*Problem details*: Copy out each line of the entries where the word "click" is present.

*Records for processing*:

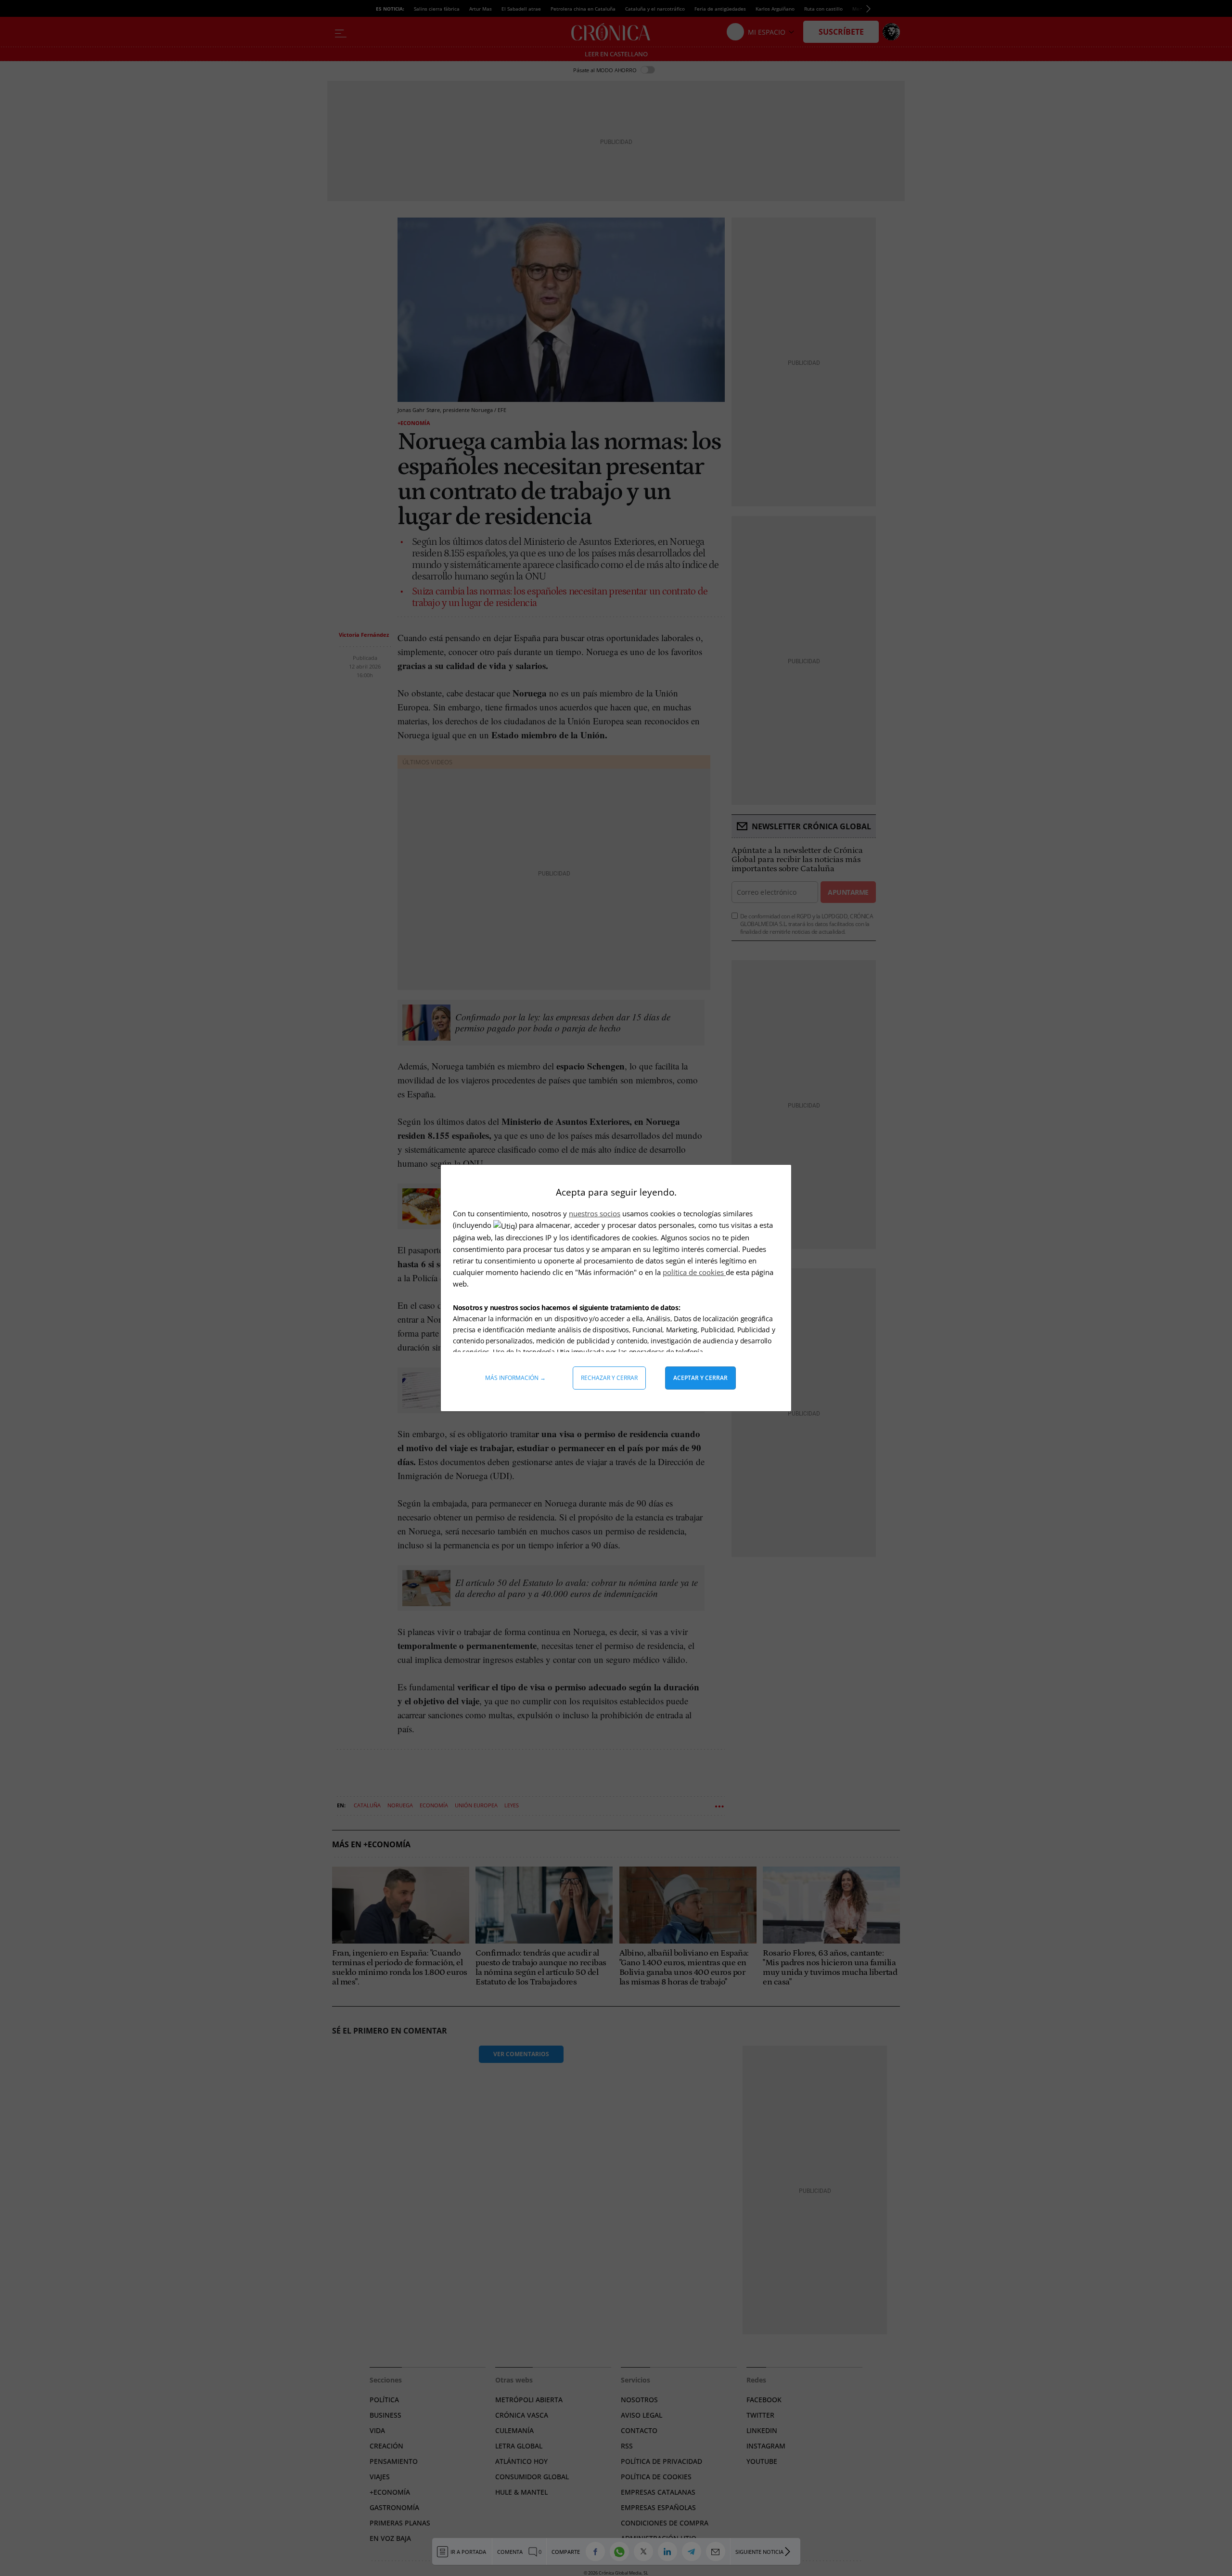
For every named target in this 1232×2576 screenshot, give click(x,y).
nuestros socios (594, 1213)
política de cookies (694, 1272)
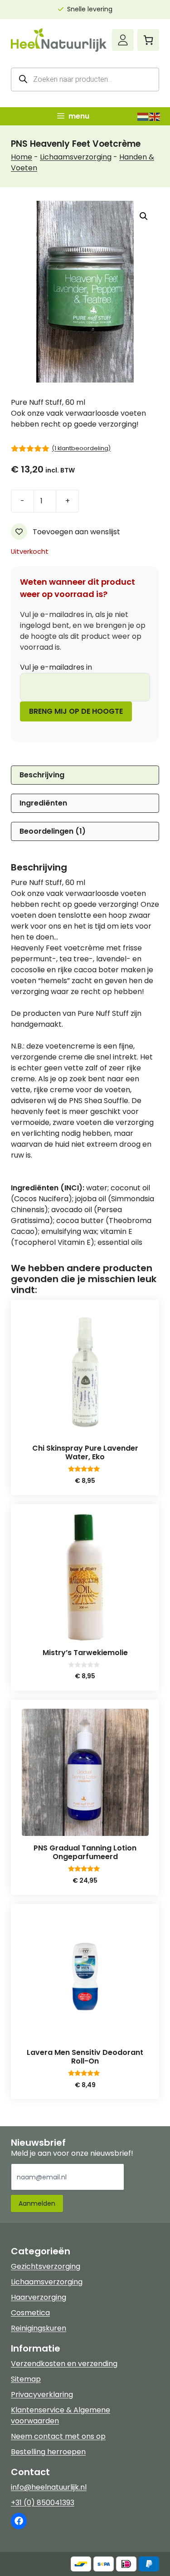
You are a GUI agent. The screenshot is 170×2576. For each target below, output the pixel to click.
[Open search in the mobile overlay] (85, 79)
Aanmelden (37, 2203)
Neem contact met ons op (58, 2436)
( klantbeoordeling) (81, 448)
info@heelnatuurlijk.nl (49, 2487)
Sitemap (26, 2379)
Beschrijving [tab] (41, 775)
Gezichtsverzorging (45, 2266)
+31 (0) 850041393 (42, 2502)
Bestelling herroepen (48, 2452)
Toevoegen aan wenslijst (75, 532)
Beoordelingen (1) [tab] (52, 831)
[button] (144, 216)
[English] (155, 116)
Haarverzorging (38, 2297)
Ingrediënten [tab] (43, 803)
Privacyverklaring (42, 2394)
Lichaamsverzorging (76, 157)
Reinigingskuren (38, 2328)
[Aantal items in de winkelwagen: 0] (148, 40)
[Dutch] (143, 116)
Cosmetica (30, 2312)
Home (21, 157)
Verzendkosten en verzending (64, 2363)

*Written reply*:
For every named target in this 1232×2576 screenshot, give click(x,y).
You are a GUI agent. The screenshot is 170×2576. For each target below, output the pixel to click.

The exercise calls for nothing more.